Austrian War of Liberation of 1809

Austrian War of Liberation of 1809

 

(Russian title, Austro-French War of 1809), a war between Austria and Napoleonic France. It was brought on by the Austrian government’s aspiration to liquidate the burdensome consequences of the Peace of Pressburg of 1805 and to remove the threat to the country’s independence from Napoleon’s expanding rule in 1806–08 in almost all of Europe.

In preparation for war, Austria concluded an alliance with Great Britain (the so-called Fifth Anti-French Coalition), reorganized its army, and in the spring of 1809 gathered 280,000 men and 790 guns. Its main force of about 200,000 men was commanded by Archduke Charles and was concentrated in the Danube area, where by the start of the hostilities Napoleon was able to concentrate about 200,000 French and allied soldiers and 428 guns. Seeking to make the most of the incomplete deployment of the French army, the Austrian command decided to attack and defeat the enemy piecemeal. On April 10, the main body of the Austrian army crossed the Inn River and invaded Bavaria, where it delivered a blow to a French unit in the vicinity of Regensburg. However, acting slowly and irresolutely, the Austrian command was unable to realize its plan. In a skillful maneuver, Napoleon promptly moved large forces into the battle area. The Austrians suffered substantial losses of approximately 45,000 men in the April 19–23 engagements at Teugen, Abensberg, Landshut, Eggmühl, and Regensburg and had to retreat to Vienna. The French followed in pursuit and on May 13 occupied Vienna. The Austrian army set up its final defense along the left bank of the Danube opposite Vienna. Napoleon’s attempt in the bloody Battle of Aspern and Essling (May 21–22) to achieve complete victory over the Austrians ended in a French defeat. After careful preparation, the French resumed the offensive in the summer and, in the decisive Battle of Wagram (July 5–6), defeated the Austrians.

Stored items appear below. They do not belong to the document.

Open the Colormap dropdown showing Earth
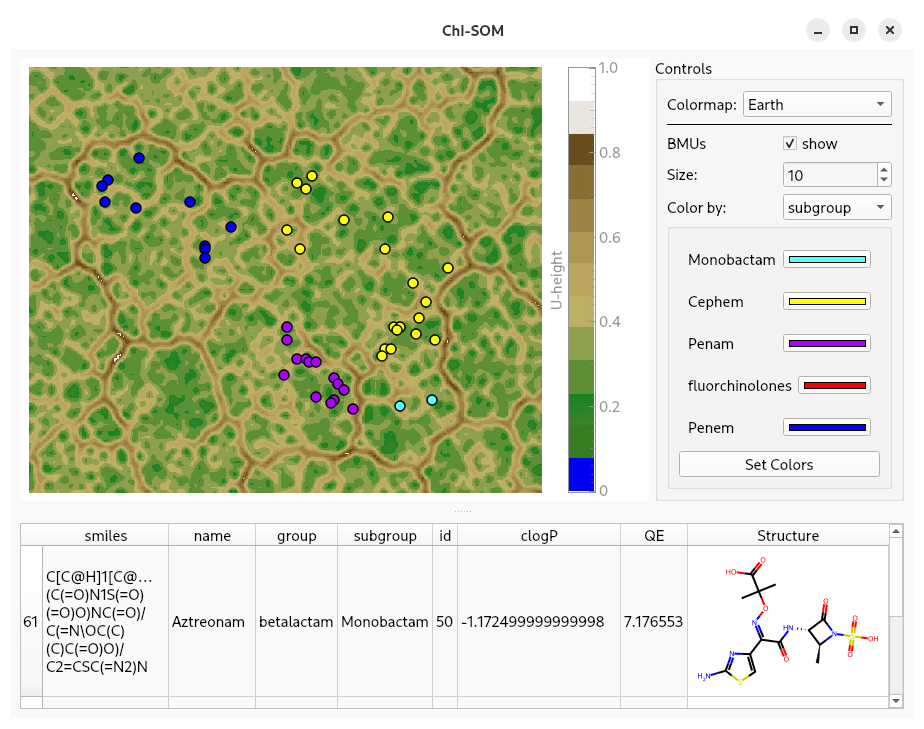This screenshot has height=729, width=924. tap(816, 103)
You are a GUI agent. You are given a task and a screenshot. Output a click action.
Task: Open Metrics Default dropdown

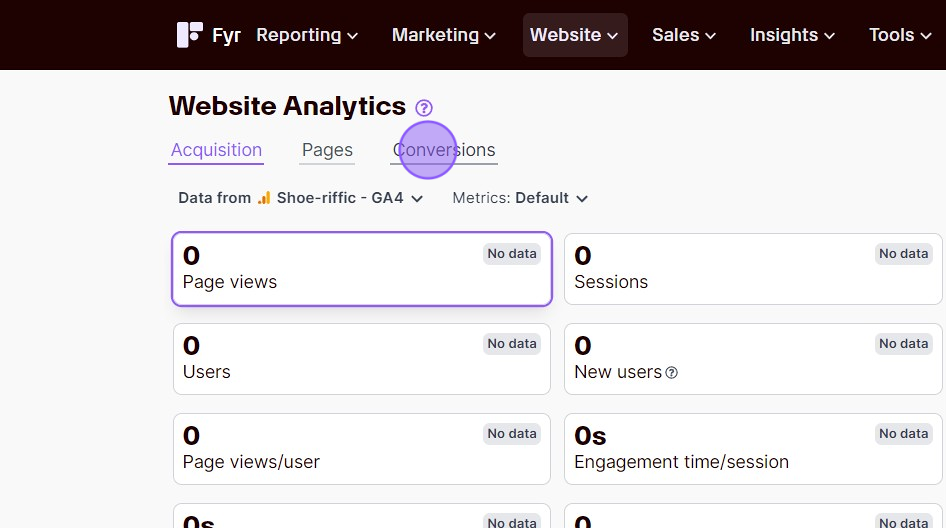pos(520,198)
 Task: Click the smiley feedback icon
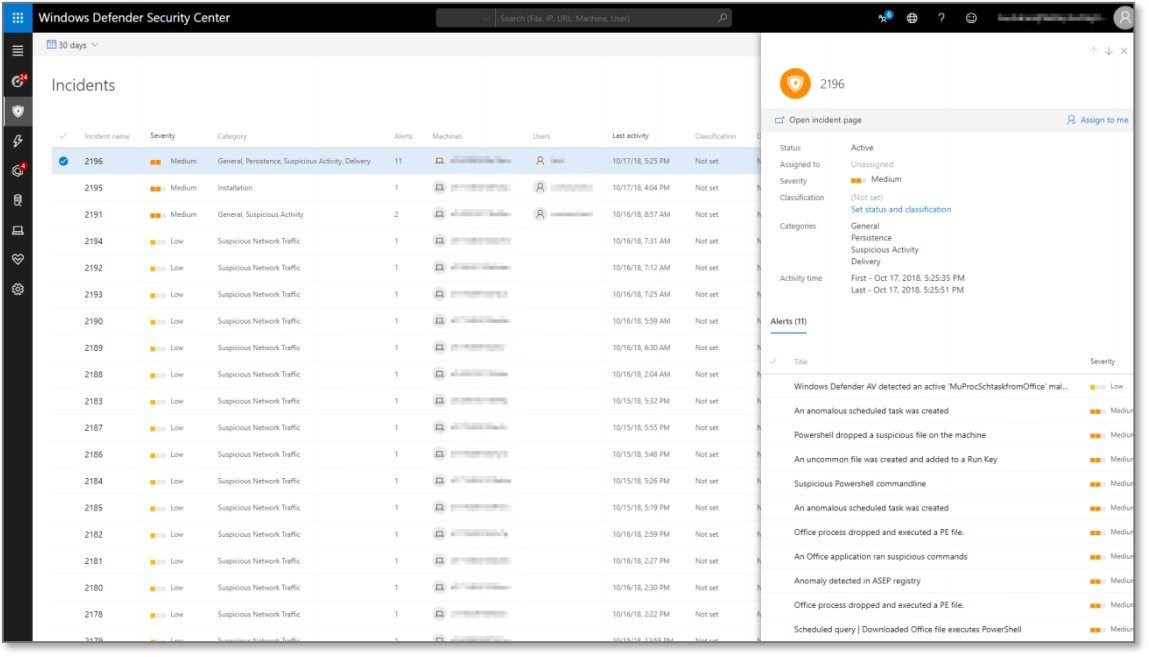tap(971, 18)
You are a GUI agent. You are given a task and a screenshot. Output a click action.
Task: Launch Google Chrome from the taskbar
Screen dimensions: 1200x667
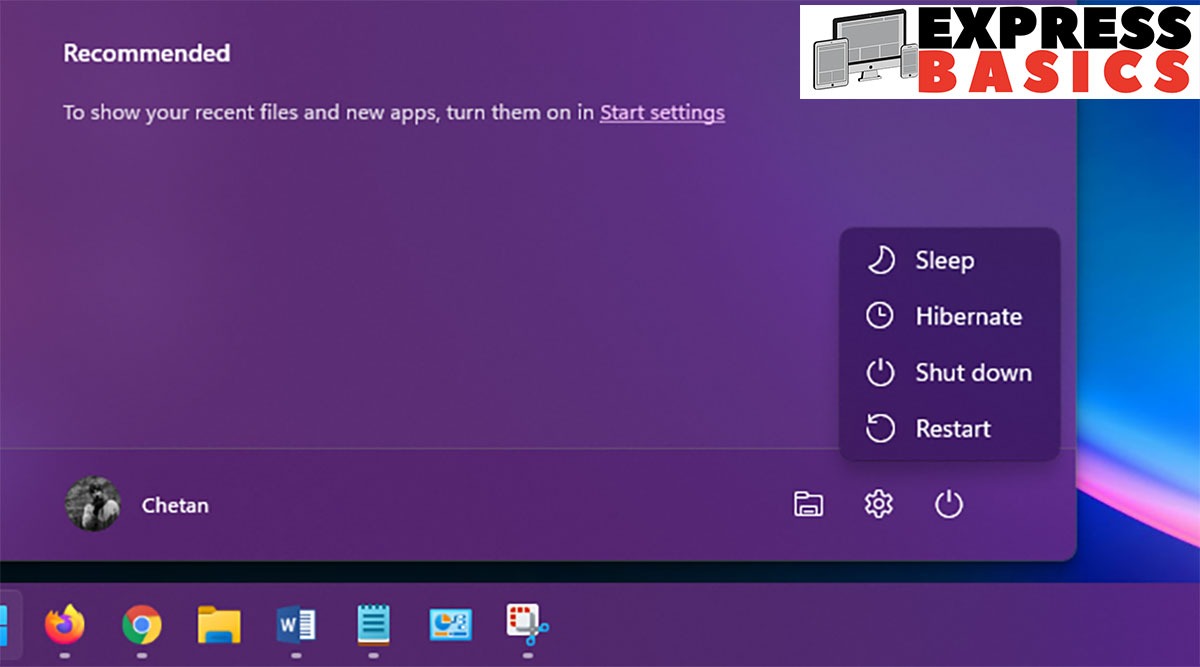142,626
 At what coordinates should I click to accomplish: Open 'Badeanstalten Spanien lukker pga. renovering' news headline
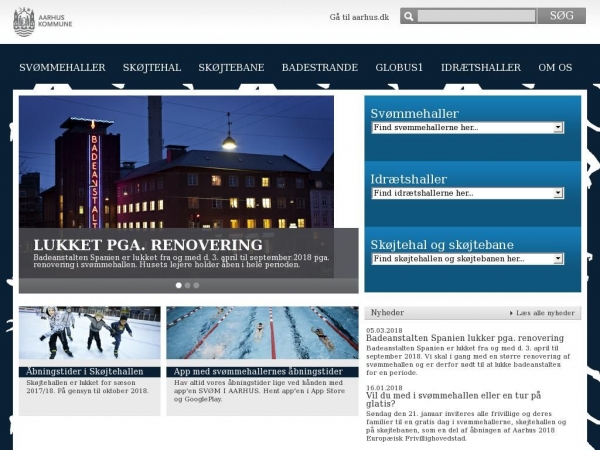point(464,338)
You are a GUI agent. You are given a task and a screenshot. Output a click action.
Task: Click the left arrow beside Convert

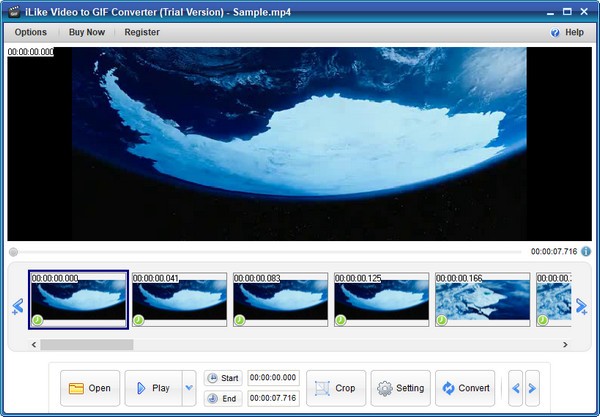(516, 388)
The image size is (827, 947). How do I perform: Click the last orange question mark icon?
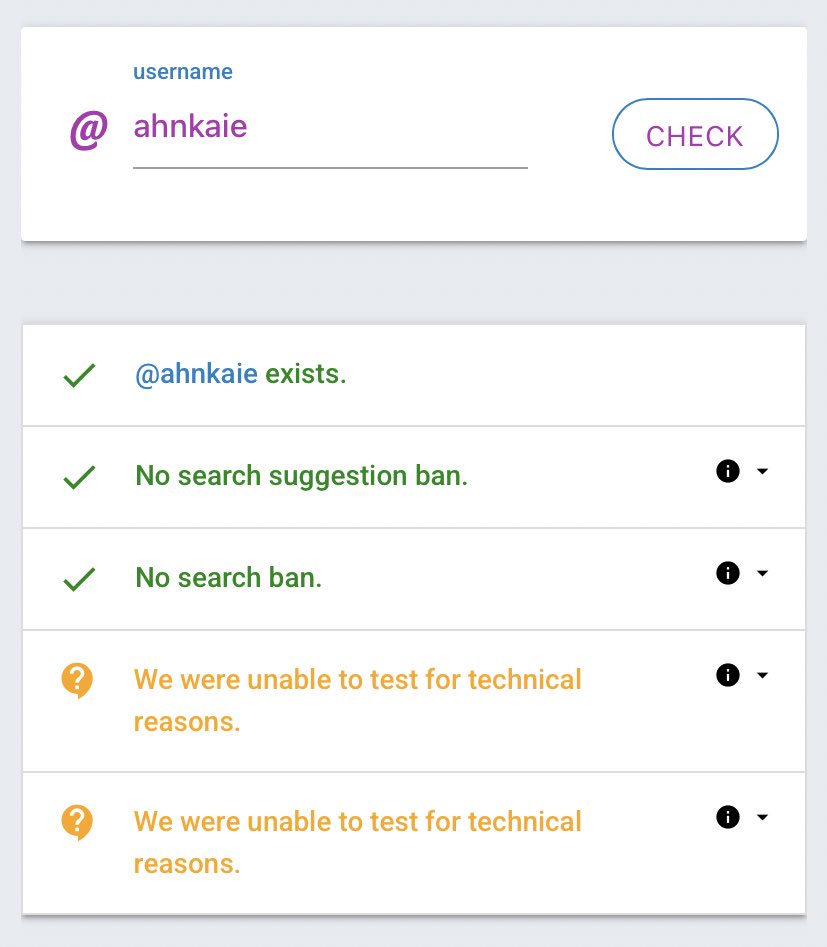coord(77,824)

In the secondary theaters of operations—Italy, Dalmatia, and Tirol (where an anti-French uprising broke out led by A. Hofer)—the military operations were going poorly for Austria. The attempt of Major Schill in Prussia and of Colonel Dernburg in Hesse to stir up rebellions against the French also ended in failure. Austria acknowledged defeat and on Oct. 14, 1809, signed the Schönbrunn Peace with France. Having lost a substantial part of its territory, Austria was reduced to a state dependent on Napoleonic France.

REFERENCES

Levitskii, N. A. Polkovodcheskoe iskussivo Napoleona. Moscow, 1938.
Tarle, E. V. Napoleon. Moscow, 1957.
Sukhotin, N. N. Napoleon: Avstro-frantsuzskaia voina 1809 g. St. Petersburg, 1885.